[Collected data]
—————

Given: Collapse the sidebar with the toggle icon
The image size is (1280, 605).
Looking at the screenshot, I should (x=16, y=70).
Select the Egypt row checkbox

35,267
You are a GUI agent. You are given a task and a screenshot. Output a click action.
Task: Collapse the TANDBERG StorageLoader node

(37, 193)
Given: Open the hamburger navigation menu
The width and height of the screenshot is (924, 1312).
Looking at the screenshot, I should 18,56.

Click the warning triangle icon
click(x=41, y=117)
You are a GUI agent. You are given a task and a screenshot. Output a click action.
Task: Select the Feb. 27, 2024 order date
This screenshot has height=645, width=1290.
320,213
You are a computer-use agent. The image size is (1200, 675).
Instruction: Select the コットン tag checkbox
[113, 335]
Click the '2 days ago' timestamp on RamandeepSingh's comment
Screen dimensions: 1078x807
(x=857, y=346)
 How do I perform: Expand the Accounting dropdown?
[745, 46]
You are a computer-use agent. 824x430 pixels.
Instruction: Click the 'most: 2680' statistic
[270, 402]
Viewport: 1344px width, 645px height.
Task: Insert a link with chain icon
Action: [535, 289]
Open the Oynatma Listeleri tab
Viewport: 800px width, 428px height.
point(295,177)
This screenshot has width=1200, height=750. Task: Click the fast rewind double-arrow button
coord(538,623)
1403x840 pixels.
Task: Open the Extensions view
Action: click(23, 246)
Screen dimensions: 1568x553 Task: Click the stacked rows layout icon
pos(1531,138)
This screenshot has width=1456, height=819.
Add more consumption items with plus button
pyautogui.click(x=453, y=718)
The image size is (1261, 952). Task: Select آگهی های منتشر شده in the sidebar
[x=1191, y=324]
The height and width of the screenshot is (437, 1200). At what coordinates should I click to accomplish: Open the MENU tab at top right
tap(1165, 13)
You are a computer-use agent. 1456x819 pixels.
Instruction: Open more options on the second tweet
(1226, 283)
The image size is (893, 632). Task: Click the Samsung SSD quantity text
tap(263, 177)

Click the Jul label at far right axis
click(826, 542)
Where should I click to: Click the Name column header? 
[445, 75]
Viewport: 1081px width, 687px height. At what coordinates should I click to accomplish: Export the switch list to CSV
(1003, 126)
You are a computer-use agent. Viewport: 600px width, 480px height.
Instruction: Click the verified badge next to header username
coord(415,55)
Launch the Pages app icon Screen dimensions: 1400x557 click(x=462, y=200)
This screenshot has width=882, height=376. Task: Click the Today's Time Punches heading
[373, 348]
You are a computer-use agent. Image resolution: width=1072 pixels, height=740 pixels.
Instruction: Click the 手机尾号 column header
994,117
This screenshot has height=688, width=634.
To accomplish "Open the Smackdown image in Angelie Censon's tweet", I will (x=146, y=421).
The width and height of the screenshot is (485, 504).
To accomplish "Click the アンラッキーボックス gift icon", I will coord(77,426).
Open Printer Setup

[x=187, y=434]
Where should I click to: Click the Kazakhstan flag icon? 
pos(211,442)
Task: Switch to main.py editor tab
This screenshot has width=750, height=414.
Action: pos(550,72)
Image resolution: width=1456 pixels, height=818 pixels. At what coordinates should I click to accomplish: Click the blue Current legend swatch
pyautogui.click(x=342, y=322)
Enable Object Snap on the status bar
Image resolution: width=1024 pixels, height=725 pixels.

—————

— EXERCISE DETAILS —
The required output is the full set of entries, reproduced verbatim.

— SOLUTION FOR THIS PROBLEM —
Given: Collapse the sidebar with the toggle icon
The image size is (1280, 605).
Looking at the screenshot, I should (x=16, y=70).
Select the Egypt row checkbox

35,267
You are a GUI agent. You are given a task and a screenshot. Output a click action.
Task: Collapse the TANDBERG StorageLoader node

(37, 193)
Given: Open the hamburger navigation menu
The width and height of the screenshot is (924, 1312).
Looking at the screenshot, I should 18,56.

Click the warning triangle icon
click(x=41, y=117)
You are a GUI agent. You are given a task and a screenshot. Output a click action.
Task: Select the Feb. 27, 2024 order date
This screenshot has height=645, width=1290.
320,213
You are a computer-use agent. The image size is (1200, 675).
Instruction: Select the コットン tag checkbox
[113, 335]
Click the '2 days ago' timestamp on RamandeepSingh's comment
Screen dimensions: 1078x807
(x=857, y=346)
 How do I perform: Expand the Accounting dropdown?
[745, 46]
You are a computer-use agent. 824x430 pixels.
Instruction: Click the 'most: 2680' statistic
[270, 402]
Viewport: 1344px width, 645px height.
Task: Insert a link with chain icon
Action: [535, 289]
Open the Oynatma Listeleri tab
Viewport: 800px width, 428px height.
point(295,177)
This screenshot has width=1200, height=750. Task: Click the fast rewind double-arrow button
coord(538,623)
1403x840 pixels.
Task: Open the Extensions view
Action: click(23, 246)
Screen dimensions: 1568x553 Task: Click the stacked rows layout icon
pos(1531,138)
This screenshot has width=1456, height=819.
Add more consumption items with plus button
pyautogui.click(x=453, y=718)
The image size is (1261, 952). Task: Select آگهی های منتشر شده in the sidebar
[x=1191, y=324]
The height and width of the screenshot is (437, 1200). At what coordinates should I click to accomplish: Open the MENU tab at top right
tap(1165, 13)
You are a computer-use agent. 1456x819 pixels.
Instruction: Open more options on the second tweet
(1226, 283)
The image size is (893, 632). Task: Click the Samsung SSD quantity text
tap(263, 177)

Click the Jul label at far right axis
click(826, 542)
Where should I click to: Click the Name column header? 
[445, 75]
Viewport: 1081px width, 687px height. At what coordinates should I click to accomplish: Export the switch list to CSV
(1003, 126)
You are a computer-use agent. Viewport: 600px width, 480px height.
Instruction: Click the verified badge next to header username
coord(415,55)
Launch the Pages app icon Screen dimensions: 1400x557 click(x=462, y=200)
This screenshot has width=882, height=376. Task: Click the Today's Time Punches heading
[373, 348]
You are a computer-use agent. Image resolution: width=1072 pixels, height=740 pixels.
Instruction: Click the 手机尾号 column header
994,117
This screenshot has height=688, width=634.
To accomplish "Open the Smackdown image in Angelie Censon's tweet", I will (x=146, y=421).
The width and height of the screenshot is (485, 504).
To accomplish "Click the アンラッキーボックス gift icon", I will coord(77,426).
Open Printer Setup

[x=187, y=434]
Where should I click to: Click the Kazakhstan flag icon? 
pos(211,442)
Task: Switch to main.py editor tab
This screenshot has width=750, height=414.
Action: pos(550,72)
Image resolution: width=1456 pixels, height=818 pixels. At what coordinates should I click to accomplish: Click the blue Current legend swatch
pyautogui.click(x=342, y=322)
Enable Object Snap on the status bar
Image resolution: width=1024 pixels, height=725 pixels.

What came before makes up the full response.